1. There’s just a bit more than tables & non-theory in the works cited. They deal (inter alia) with such things as: various craft activities, the actual goods produced, new services supplied, changes in agricultural activities, changes in direction of trade, in imports & exports, etc. These are what people actually did. _Without_ these, no statistical & other constructs. It is such activities that supply the ‘data’ for cliometrics. Thus the two can be placed side by side. Incidentally, Maxine Berg _does_ cover both Crafts & also Feinstein, etc.

2. ‘Social’ history is necessary (inter alia) to understand changes & modifications in the ends that people regarded as valuable. This in turn brings about changes in the content of the means used.
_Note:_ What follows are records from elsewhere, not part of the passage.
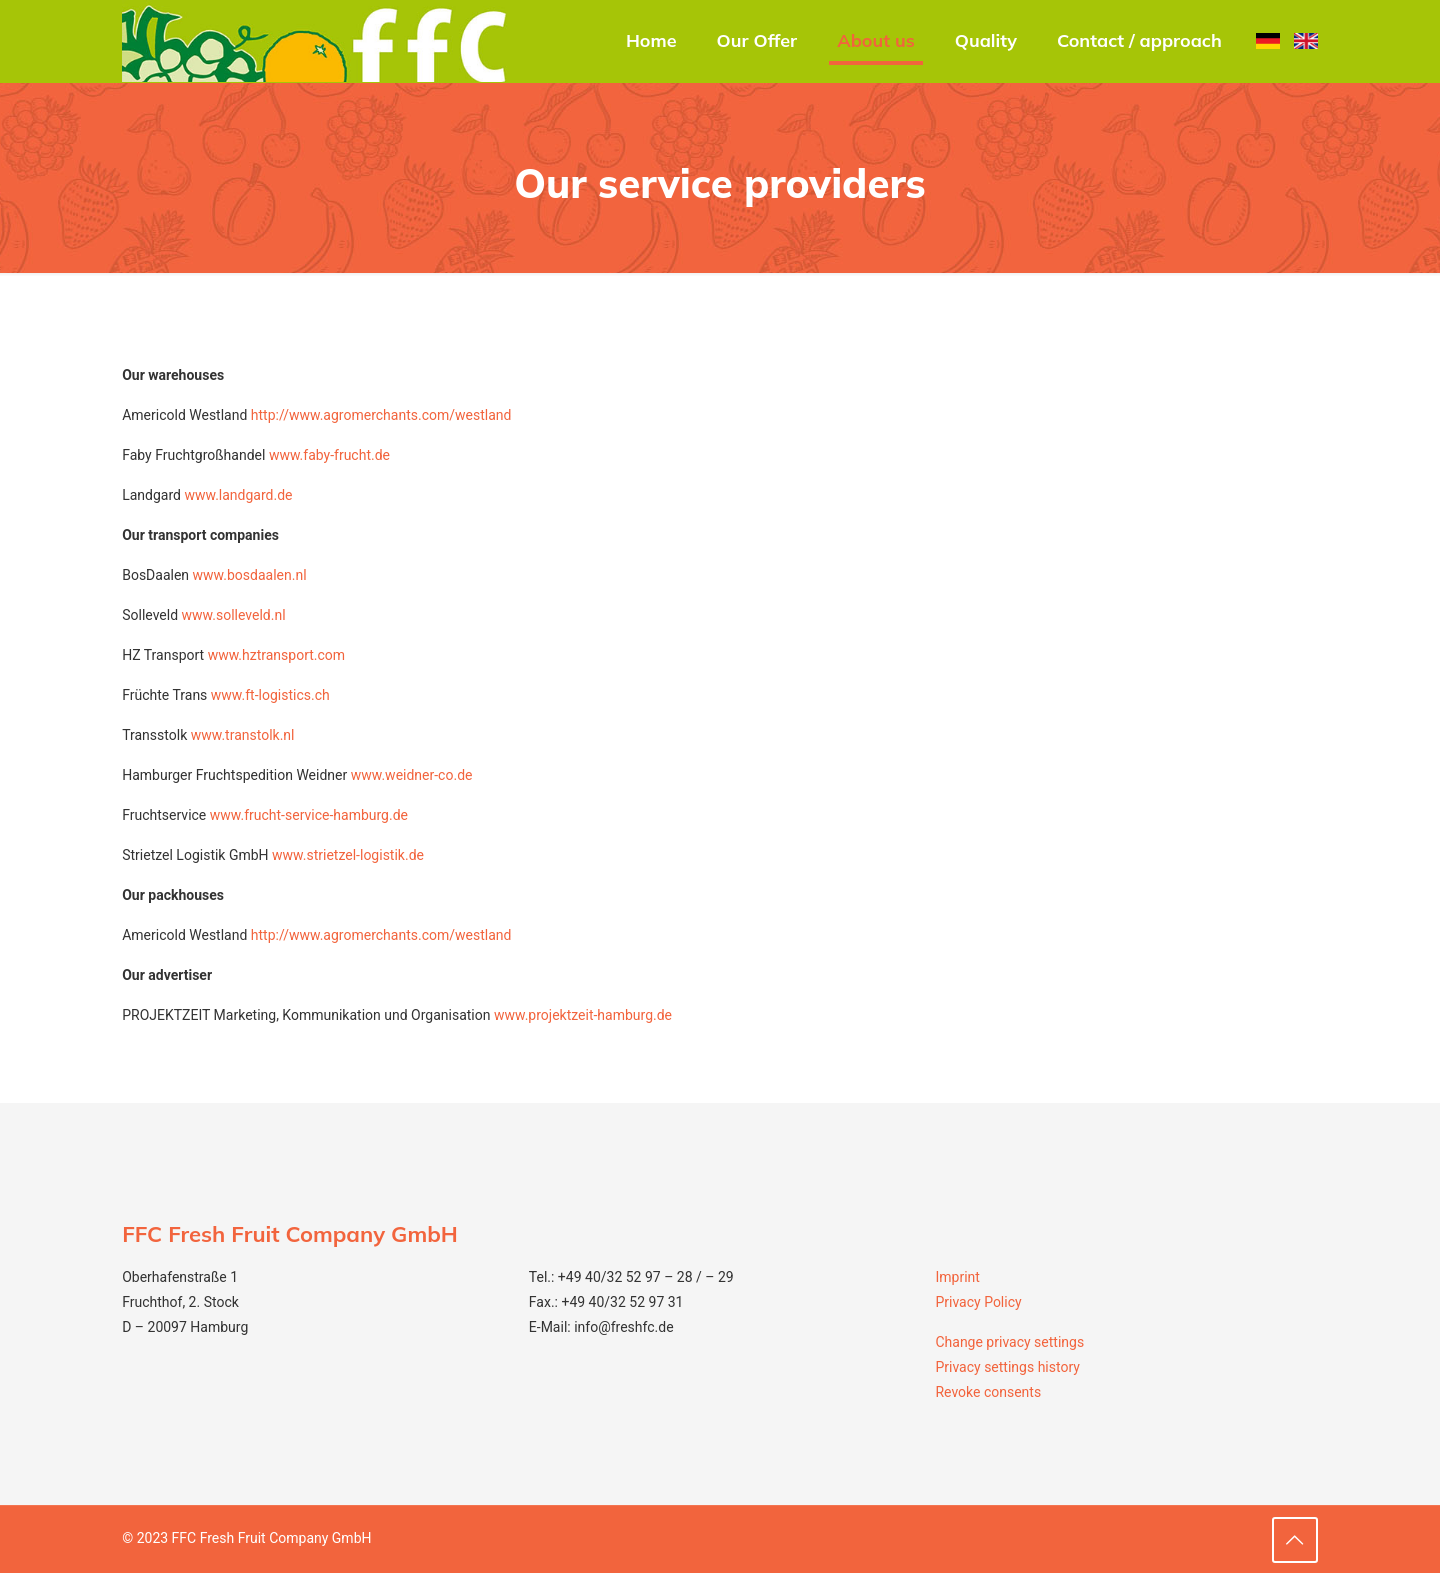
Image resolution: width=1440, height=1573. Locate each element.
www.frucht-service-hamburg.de (309, 815)
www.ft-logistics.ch (270, 695)
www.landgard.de (238, 495)
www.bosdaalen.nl (250, 575)
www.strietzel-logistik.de (348, 855)
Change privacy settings (1009, 1342)
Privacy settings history (1007, 1367)
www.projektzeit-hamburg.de (583, 1015)
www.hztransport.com (276, 655)
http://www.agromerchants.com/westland (381, 415)
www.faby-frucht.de (329, 455)
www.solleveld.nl (234, 615)
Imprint (957, 1277)
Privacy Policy (978, 1302)
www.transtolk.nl (243, 735)
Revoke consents (988, 1392)
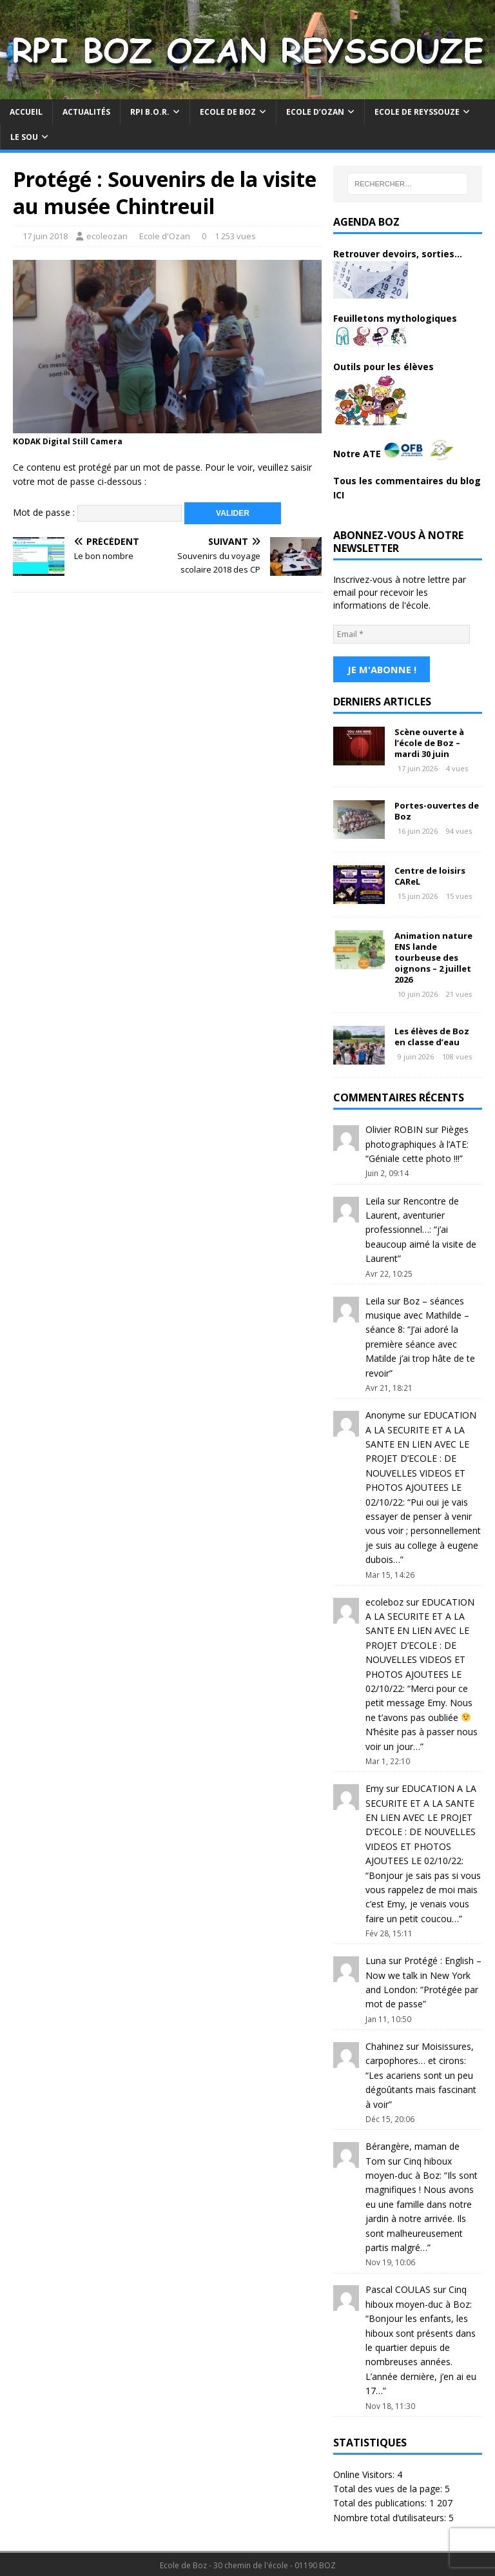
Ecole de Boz (228, 111)
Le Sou (24, 137)
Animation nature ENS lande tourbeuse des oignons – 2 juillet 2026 (433, 955)
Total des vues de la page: (389, 2487)
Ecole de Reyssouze (417, 111)
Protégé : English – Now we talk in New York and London (423, 1973)
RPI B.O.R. (150, 111)
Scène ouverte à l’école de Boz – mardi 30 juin (429, 741)
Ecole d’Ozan (315, 111)
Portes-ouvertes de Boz (436, 809)
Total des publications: (381, 2501)
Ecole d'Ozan (164, 236)
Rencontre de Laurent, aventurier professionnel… (412, 1213)
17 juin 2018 (45, 236)
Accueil (26, 111)
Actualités (86, 111)
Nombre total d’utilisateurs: (391, 2516)
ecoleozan (107, 236)
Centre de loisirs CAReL (429, 874)
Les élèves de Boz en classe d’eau (431, 1034)
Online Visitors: (365, 2472)
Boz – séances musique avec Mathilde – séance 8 (417, 1313)
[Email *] (401, 634)
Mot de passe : (97, 512)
Thus there are changes in people’s activities, in the goods & services produced, etc. Certainly the range of goods & services produced expands, as do quantities produced; & qualities improve. But this manifests as: more people now achieving a wider range of the ends they regard as valuable. We come back to changes in people’s actions, in the kinds of things they do.

What sorts of changes then follow in the ‘data’ used in cliometrics? That depends on the particular circumstances.

3. The ‘Industrial Revolution’ so-called. -- Once upon a time, a huge discontinuity was seen in the period running from the late 18th to the early 19th century. That was _before_ all the research into the changes, ‘expansion’, etc. in early modern England, especially into the vast new range of consumer goods produced/imported. Once the picture of the 16th/17th centuries became much clearer, the continuities into the 18th century appeared, & the further changes that occurred in it also became much clearer. Then Crafts & others constructed growth rates that apparently changed little through the 18th century & into the early 19th. At grass roots level, there are gradual but cumulative changes in what people did.

This is what the term _now_ covers. As research proceeds, no doubt our picture of the 16th-18th centuries will continue to change, be modified, etc.

Would you be able to provide also a list of essential reading in the history of economic thought? It would be a useful complement to Sudha's list, I think.